Exercise objective:
Search for the word "field" in the entries. Each line that holds it should be copied.

───── Records supplied ─────

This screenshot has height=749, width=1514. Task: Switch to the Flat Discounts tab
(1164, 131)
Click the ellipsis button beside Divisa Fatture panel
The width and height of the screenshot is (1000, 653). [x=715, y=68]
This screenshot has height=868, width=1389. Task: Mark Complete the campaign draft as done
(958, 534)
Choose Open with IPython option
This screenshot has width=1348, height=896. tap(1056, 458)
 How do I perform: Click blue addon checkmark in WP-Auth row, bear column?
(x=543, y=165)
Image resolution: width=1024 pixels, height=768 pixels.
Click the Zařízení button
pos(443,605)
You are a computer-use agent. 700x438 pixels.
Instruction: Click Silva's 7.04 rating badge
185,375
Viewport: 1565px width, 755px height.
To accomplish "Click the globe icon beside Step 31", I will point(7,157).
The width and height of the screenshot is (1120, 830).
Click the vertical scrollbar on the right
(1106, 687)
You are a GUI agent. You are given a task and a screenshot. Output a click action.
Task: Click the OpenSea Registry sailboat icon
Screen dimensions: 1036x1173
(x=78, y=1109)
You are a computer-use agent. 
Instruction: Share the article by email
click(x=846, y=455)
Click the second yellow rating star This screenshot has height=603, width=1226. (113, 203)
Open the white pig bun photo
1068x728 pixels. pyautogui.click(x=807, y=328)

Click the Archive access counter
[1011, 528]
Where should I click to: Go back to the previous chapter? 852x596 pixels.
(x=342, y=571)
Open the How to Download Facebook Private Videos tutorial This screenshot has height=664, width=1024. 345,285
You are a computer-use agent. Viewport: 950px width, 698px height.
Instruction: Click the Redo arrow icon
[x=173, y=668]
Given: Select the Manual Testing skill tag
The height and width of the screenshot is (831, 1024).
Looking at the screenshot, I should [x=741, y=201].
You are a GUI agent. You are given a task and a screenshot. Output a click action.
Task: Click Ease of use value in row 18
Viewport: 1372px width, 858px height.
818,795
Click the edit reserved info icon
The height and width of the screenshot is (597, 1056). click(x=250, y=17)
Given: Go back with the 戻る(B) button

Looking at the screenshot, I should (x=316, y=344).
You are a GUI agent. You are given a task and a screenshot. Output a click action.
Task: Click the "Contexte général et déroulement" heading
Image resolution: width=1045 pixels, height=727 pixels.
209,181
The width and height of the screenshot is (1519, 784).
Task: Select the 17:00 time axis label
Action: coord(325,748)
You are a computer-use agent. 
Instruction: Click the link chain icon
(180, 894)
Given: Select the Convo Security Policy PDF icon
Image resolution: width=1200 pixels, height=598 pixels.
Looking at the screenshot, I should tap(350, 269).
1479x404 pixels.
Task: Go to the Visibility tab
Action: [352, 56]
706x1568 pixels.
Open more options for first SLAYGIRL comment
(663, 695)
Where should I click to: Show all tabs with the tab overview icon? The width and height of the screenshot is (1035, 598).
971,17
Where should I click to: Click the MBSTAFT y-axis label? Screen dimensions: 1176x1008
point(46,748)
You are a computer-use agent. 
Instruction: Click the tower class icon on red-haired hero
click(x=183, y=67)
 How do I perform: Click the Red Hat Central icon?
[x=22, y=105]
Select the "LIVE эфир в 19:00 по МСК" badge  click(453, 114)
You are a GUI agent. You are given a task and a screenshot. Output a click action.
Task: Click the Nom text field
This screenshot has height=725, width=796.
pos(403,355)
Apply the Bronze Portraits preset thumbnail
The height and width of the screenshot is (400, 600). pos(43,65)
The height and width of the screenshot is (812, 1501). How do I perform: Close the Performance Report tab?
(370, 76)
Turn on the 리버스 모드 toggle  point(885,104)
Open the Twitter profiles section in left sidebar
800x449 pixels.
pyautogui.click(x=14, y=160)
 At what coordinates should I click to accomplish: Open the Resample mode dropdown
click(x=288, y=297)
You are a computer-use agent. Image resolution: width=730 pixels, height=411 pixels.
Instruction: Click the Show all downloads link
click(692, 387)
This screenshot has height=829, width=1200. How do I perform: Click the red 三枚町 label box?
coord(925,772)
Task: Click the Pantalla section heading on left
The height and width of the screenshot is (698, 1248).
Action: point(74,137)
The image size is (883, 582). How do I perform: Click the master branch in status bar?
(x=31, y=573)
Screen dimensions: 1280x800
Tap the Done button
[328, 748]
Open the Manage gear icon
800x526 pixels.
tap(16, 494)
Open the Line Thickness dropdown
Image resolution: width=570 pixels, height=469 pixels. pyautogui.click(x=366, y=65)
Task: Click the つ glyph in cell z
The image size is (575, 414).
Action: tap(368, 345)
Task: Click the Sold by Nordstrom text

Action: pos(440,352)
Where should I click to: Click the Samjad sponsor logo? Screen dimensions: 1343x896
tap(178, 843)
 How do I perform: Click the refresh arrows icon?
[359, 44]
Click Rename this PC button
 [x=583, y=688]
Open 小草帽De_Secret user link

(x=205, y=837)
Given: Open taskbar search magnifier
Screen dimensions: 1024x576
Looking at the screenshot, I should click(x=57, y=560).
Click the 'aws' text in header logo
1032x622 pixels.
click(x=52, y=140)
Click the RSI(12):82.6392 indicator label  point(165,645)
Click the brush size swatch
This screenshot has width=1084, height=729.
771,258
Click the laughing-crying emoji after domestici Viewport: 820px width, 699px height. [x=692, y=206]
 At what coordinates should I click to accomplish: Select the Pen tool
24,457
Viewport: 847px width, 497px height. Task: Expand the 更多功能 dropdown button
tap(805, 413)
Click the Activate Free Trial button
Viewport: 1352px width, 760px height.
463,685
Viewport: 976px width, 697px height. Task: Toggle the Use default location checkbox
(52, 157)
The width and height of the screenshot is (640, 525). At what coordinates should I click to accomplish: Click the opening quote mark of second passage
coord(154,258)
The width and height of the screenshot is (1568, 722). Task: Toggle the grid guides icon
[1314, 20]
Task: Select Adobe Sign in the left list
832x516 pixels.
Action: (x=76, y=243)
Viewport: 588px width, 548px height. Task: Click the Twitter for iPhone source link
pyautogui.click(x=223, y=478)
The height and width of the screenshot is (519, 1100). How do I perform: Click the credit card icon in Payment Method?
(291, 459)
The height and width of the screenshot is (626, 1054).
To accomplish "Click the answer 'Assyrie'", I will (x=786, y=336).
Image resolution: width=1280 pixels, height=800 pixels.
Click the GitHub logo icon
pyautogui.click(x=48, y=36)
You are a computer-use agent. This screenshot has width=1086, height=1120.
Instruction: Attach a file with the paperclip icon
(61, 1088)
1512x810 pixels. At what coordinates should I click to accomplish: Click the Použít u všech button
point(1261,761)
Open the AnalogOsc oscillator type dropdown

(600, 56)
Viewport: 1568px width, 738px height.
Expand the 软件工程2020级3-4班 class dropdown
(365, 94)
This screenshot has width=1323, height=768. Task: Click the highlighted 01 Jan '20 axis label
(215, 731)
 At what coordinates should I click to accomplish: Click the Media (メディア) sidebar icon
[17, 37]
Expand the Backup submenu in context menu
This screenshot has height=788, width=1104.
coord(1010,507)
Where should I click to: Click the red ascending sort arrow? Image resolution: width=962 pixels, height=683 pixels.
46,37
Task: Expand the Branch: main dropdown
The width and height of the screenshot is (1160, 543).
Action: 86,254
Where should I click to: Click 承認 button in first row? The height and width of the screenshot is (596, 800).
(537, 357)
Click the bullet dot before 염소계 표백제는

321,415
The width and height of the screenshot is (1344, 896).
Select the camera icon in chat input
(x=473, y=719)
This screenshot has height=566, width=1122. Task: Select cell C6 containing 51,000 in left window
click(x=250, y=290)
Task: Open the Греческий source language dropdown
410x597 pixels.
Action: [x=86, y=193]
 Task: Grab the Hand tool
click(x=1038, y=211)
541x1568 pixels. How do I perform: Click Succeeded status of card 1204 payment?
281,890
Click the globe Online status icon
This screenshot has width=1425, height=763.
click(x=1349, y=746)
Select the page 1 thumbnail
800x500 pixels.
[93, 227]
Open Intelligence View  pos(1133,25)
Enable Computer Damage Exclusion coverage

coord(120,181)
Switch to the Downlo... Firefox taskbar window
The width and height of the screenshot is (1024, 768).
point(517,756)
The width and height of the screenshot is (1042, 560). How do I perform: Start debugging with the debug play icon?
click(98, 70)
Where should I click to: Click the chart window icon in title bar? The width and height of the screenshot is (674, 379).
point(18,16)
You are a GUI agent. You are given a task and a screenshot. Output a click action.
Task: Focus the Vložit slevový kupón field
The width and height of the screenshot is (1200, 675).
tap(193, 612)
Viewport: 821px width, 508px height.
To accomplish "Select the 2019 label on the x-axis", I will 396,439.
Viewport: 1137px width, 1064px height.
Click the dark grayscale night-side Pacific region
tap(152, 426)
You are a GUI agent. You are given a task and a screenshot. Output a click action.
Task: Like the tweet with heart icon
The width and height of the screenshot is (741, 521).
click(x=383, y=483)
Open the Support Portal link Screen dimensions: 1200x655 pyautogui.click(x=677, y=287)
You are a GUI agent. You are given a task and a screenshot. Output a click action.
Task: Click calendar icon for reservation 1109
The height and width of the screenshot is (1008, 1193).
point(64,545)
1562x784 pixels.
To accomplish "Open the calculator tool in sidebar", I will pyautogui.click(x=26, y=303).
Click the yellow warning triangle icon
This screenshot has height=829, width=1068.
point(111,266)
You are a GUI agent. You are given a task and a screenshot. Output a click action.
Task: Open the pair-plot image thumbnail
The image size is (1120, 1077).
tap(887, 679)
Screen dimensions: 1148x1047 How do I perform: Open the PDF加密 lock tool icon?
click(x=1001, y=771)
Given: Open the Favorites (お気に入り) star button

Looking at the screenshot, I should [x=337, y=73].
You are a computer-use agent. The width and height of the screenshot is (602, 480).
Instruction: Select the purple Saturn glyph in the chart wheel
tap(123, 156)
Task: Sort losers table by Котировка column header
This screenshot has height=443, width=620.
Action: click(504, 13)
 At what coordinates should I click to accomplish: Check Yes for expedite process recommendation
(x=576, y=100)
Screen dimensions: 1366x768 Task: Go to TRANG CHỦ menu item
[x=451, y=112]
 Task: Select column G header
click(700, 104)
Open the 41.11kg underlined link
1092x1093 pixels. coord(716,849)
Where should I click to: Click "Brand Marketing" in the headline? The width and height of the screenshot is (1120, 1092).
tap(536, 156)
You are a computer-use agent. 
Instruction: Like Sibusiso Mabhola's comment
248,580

─────

The completed task:
Task: Click the Nom text field
Task: Focus the Vložit slevový kupón field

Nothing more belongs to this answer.